Before the show ended he announced that because some of us had come from out of town, he was going to give a tour of his recording studio the following morning. Well. Having driven from Utah, dragging ourselves across the freakish salt flats and seemingly endless Nevada desert, we could certainly spare a couple hours to spend with good company.
Standing in the parking area the morning following the concert, surrounded by metal and concrete warehouses, the distant rush of highway traffic in our ears, we learned that Tiny Telephone is only one part of a small community of artists in this corner of the Mission. “When we first moved here, we’d hear gunshots over in the park,” said JV, referring to Potrero Del Sol Park visible through a chain-link fence.
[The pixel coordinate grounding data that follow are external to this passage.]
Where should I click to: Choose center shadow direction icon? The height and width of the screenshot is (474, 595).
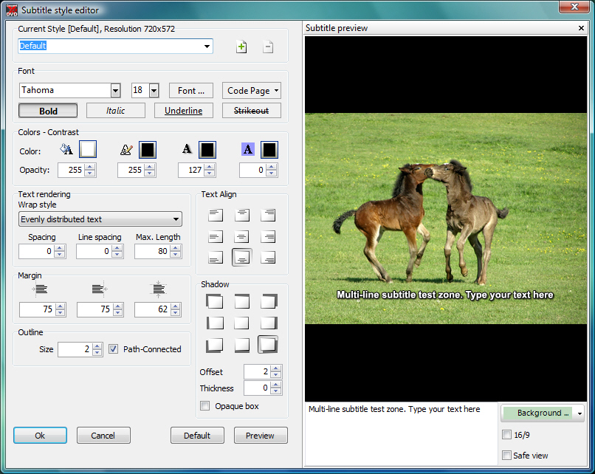(241, 323)
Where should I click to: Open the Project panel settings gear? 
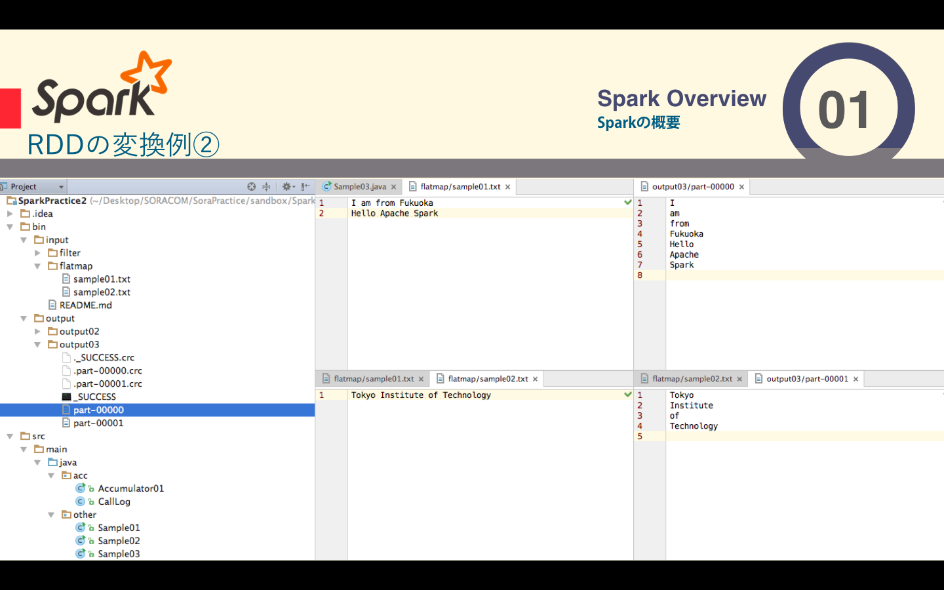click(x=286, y=186)
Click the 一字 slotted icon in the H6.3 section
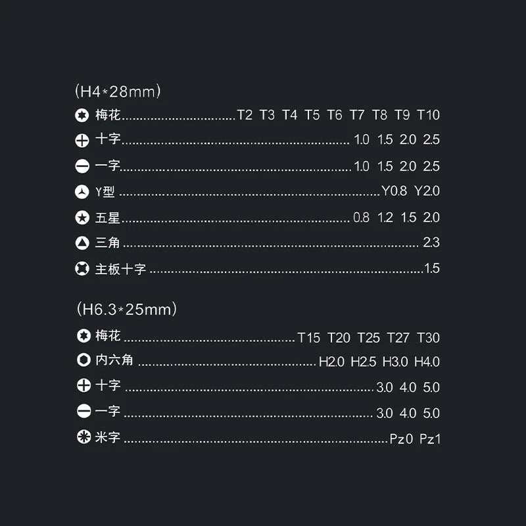 coord(84,412)
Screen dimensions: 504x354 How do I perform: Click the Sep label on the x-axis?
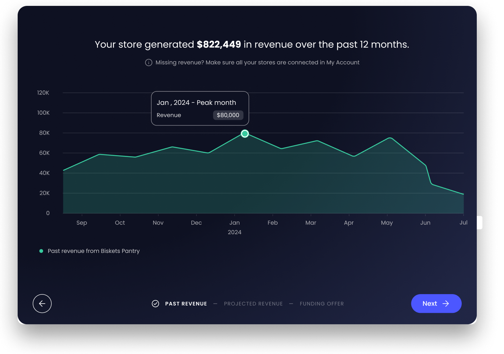coord(82,223)
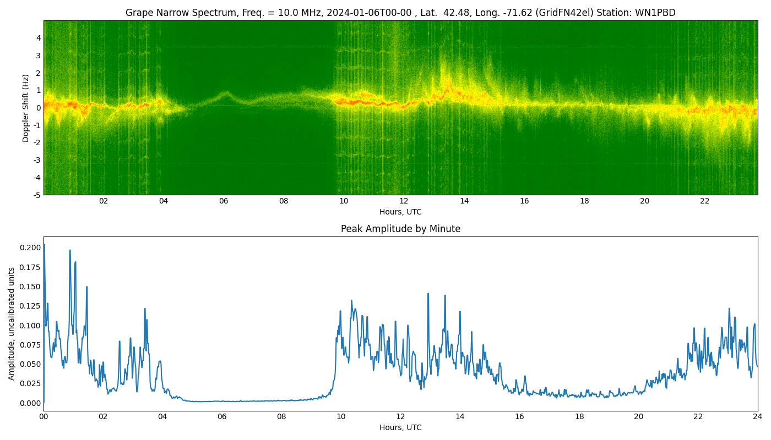Click the 22 hour tick on the spectrogram axis
The image size is (771, 440).
click(x=704, y=201)
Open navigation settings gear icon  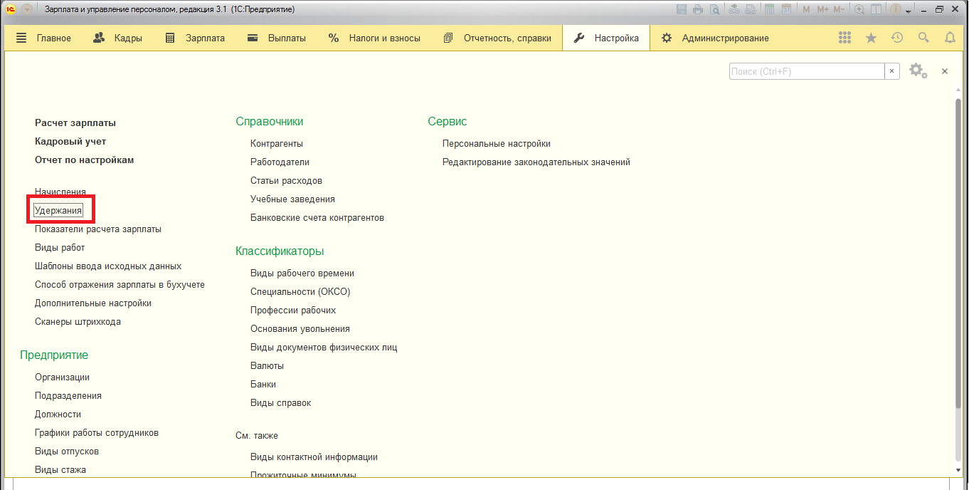tap(918, 71)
The park now includes a skate park, providing kids with a designated place to test their wheels. Occupying a unique position in the zoning layout, the collection of businesses and residences to which Tiny Telephone belongs has defied city developers and continues to advocate artistic creativity. By being aware and involved in the neighborhood, in the years JV has run the studio, crime has significantly reduced in the area. This July there will even be a free concert series in the park.
From the tour I became even more impressed by JV as a person and to me, Tiny Telephone is a symbol of the influence art can have within a community. There is nothing flashy about Tiny Telephone; like most things, it’s what’s inside that counts. And what happens inside is because of dedicated people who not only believe in what they’re doing, but who are reaching outside of themselves to make an uplifting difference and help people realize their dreams. JV and his fellow musicians, engineers, and neighbors know they can’t change the world, but they know they can—and have—made a difference in their corner of it.
Thank you JV, Magik*Magik, and Tiny Telephone. You’ve reminded me of the power of art, especially music, and the importance of art in one’s community. Thank you also, JV, for displaying genuine kindness and demonstrating that it’s not just about the artist, it’s about the artist within the community, about uplifting each other, and creating safe and strong environments for everyone, because everyone deserves to have their moment.